- TO BE DONE
Copy out the entries below line for line, with no changes.

- Entries for pointing to words and elements
________________
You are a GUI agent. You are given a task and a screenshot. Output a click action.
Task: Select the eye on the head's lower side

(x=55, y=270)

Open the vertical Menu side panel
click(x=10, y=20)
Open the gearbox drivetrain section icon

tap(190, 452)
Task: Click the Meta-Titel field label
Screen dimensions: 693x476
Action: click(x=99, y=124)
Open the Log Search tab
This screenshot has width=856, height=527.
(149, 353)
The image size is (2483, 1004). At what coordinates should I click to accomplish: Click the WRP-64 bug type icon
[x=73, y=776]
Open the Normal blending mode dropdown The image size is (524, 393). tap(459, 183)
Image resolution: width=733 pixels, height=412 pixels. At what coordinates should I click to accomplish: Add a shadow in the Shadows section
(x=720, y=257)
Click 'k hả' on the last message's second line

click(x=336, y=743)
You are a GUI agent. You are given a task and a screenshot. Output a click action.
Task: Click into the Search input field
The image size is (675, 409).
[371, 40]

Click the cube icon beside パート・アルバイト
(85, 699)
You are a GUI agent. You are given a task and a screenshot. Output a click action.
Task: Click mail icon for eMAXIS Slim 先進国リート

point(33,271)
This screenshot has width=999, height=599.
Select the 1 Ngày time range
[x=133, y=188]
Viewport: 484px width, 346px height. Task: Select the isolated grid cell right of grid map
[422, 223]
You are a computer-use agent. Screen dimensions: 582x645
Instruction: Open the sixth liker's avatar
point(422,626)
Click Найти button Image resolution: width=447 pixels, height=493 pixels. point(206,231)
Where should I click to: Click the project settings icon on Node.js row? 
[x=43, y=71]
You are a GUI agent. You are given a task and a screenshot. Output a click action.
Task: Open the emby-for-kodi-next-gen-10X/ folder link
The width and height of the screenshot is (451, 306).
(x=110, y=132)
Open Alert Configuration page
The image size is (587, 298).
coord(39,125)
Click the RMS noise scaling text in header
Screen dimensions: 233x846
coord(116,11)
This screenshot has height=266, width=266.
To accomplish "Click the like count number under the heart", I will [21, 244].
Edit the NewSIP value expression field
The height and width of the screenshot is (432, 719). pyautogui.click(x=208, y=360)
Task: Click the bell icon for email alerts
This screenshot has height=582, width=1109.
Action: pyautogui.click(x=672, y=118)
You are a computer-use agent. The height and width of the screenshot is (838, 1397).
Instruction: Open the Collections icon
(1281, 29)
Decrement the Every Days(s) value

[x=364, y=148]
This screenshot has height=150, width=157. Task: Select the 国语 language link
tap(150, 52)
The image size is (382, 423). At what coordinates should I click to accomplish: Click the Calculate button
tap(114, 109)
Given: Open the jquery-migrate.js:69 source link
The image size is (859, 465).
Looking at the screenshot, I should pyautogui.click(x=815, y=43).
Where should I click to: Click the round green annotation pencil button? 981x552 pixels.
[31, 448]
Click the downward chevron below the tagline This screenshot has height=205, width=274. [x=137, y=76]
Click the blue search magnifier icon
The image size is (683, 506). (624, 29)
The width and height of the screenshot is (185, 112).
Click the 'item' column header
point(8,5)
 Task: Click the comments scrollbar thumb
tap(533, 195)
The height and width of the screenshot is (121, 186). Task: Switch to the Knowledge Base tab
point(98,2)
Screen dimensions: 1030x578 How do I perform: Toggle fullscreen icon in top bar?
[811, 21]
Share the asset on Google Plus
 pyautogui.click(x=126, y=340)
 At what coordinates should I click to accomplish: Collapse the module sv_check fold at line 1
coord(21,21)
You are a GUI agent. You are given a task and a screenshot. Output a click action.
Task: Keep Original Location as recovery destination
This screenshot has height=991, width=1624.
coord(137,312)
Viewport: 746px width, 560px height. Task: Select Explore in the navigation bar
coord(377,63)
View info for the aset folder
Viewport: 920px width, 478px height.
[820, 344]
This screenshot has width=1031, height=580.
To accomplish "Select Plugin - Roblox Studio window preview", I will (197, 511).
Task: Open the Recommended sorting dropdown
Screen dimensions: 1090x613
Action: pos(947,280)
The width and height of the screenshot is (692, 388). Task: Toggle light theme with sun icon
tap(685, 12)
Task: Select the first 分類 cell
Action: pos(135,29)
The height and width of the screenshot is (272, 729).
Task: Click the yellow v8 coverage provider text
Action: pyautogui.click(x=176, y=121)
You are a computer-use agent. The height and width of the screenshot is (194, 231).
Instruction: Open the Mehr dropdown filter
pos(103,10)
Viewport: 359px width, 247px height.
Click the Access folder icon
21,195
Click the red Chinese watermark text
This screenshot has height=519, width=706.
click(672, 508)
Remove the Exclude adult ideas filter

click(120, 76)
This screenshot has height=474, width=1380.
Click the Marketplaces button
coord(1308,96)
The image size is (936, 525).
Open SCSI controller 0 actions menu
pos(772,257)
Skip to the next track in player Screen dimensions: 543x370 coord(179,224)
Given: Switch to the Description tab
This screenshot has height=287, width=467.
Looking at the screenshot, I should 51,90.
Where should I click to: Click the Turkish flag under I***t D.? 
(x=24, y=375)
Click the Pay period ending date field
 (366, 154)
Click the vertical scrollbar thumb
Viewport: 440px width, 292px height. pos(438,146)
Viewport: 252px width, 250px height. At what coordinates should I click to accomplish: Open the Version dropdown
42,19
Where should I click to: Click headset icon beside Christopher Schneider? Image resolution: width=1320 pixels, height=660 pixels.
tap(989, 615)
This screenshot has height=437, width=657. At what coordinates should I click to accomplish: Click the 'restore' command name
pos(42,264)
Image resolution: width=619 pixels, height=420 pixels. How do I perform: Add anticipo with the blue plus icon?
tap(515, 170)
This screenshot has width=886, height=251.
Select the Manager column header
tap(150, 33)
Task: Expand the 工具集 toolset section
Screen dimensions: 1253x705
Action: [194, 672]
________________
- RESULT OF THIS EXERCISE
You are a GUI agent. You are given a task and a screenshot. Output a click action.
Task: Select the eye on the head's lower side

(x=55, y=270)

Open the vertical Menu side panel
click(x=10, y=20)
Open the gearbox drivetrain section icon

tap(190, 452)
Task: Click the Meta-Titel field label
Screen dimensions: 693x476
Action: click(x=99, y=124)
Open the Log Search tab
This screenshot has width=856, height=527.
(149, 353)
The image size is (2483, 1004). At what coordinates should I click to accomplish: Click the WRP-64 bug type icon
[x=73, y=776]
Open the Normal blending mode dropdown The image size is (524, 393). tap(459, 183)
Image resolution: width=733 pixels, height=412 pixels. At what coordinates should I click to accomplish: Add a shadow in the Shadows section
(x=720, y=257)
Click 'k hả' on the last message's second line

click(x=336, y=743)
You are a GUI agent. You are given a task and a screenshot. Output a click action.
Task: Click into the Search input field
The image size is (675, 409).
[371, 40]

Click the cube icon beside パート・アルバイト
(85, 699)
You are a GUI agent. You are given a task and a screenshot. Output a click action.
Task: Click mail icon for eMAXIS Slim 先進国リート

point(33,271)
This screenshot has width=999, height=599.
Select the 1 Ngày time range
[x=133, y=188]
Viewport: 484px width, 346px height. Task: Select the isolated grid cell right of grid map
[422, 223]
You are a computer-use agent. Screen dimensions: 582x645
Instruction: Open the sixth liker's avatar
point(422,626)
Click Найти button Image resolution: width=447 pixels, height=493 pixels. point(206,231)
Where should I click to: Click the project settings icon on Node.js row? 
[x=43, y=71]
You are a GUI agent. You are given a task and a screenshot. Output a click action.
Task: Open the emby-for-kodi-next-gen-10X/ folder link
The width and height of the screenshot is (451, 306).
(x=110, y=132)
Open Alert Configuration page
The image size is (587, 298).
coord(39,125)
Click the RMS noise scaling text in header
Screen dimensions: 233x846
coord(116,11)
This screenshot has height=266, width=266.
To accomplish "Click the like count number under the heart", I will [21, 244].
Edit the NewSIP value expression field
The height and width of the screenshot is (432, 719). pyautogui.click(x=208, y=360)
Task: Click the bell icon for email alerts
This screenshot has height=582, width=1109.
Action: pyautogui.click(x=672, y=118)
You are a computer-use agent. The height and width of the screenshot is (838, 1397).
Instruction: Open the Collections icon
(1281, 29)
Decrement the Every Days(s) value

[x=364, y=148]
This screenshot has height=150, width=157. Task: Select the 国语 language link
tap(150, 52)
The image size is (382, 423). At what coordinates should I click to accomplish: Click the Calculate button
tap(114, 109)
Given: Open the jquery-migrate.js:69 source link
The image size is (859, 465).
Looking at the screenshot, I should pyautogui.click(x=815, y=43).
Where should I click to: Click the round green annotation pencil button? 981x552 pixels.
[31, 448]
Click the downward chevron below the tagline This screenshot has height=205, width=274. [x=137, y=76]
Click the blue search magnifier icon
The image size is (683, 506). (624, 29)
The width and height of the screenshot is (185, 112).
Click the 'item' column header
point(8,5)
 Task: Click the comments scrollbar thumb
tap(533, 195)
The height and width of the screenshot is (121, 186). Task: Switch to the Knowledge Base tab
point(98,2)
Screen dimensions: 1030x578 How do I perform: Toggle fullscreen icon in top bar?
[811, 21]
Share the asset on Google Plus
 pyautogui.click(x=126, y=340)
 At what coordinates should I click to accomplish: Collapse the module sv_check fold at line 1
coord(21,21)
You are a GUI agent. You are given a task and a screenshot. Output a click action.
Task: Keep Original Location as recovery destination
This screenshot has height=991, width=1624.
coord(137,312)
Viewport: 746px width, 560px height. Task: Select Explore in the navigation bar
coord(377,63)
View info for the aset folder
Viewport: 920px width, 478px height.
[820, 344]
This screenshot has width=1031, height=580.
To accomplish "Select Plugin - Roblox Studio window preview", I will (197, 511).
Task: Open the Recommended sorting dropdown
Screen dimensions: 1090x613
Action: pos(947,280)
The width and height of the screenshot is (692, 388). Task: Toggle light theme with sun icon
tap(685, 12)
Task: Select the first 分類 cell
Action: pos(135,29)
The height and width of the screenshot is (272, 729).
Task: Click the yellow v8 coverage provider text
Action: pyautogui.click(x=176, y=121)
You are a computer-use agent. The height and width of the screenshot is (194, 231).
Instruction: Open the Mehr dropdown filter
pos(103,10)
Viewport: 359px width, 247px height.
Click the Access folder icon
21,195
Click the red Chinese watermark text
This screenshot has height=519, width=706.
click(672, 508)
Remove the Exclude adult ideas filter

click(120, 76)
This screenshot has height=474, width=1380.
Click the Marketplaces button
coord(1308,96)
The image size is (936, 525).
Open SCSI controller 0 actions menu
pos(772,257)
Skip to the next track in player Screen dimensions: 543x370 coord(179,224)
Given: Switch to the Description tab
This screenshot has height=287, width=467.
Looking at the screenshot, I should 51,90.
Where should I click to: Click the Turkish flag under I***t D.? 
(x=24, y=375)
Click the Pay period ending date field
 (366, 154)
Click the vertical scrollbar thumb
Viewport: 440px width, 292px height. pos(438,146)
Viewport: 252px width, 250px height. At what coordinates should I click to accomplish: Open the Version dropdown
42,19
Where should I click to: Click headset icon beside Christopher Schneider? Image resolution: width=1320 pixels, height=660 pixels.
tap(989, 615)
This screenshot has height=437, width=657. At what coordinates should I click to accomplish: Click the 'restore' command name
pos(42,264)
Image resolution: width=619 pixels, height=420 pixels. How do I perform: Add anticipo with the blue plus icon?
tap(515, 170)
This screenshot has width=886, height=251.
Select the Manager column header
tap(150, 33)
Task: Expand the 工具集 toolset section
Screen dimensions: 1253x705
Action: [194, 672]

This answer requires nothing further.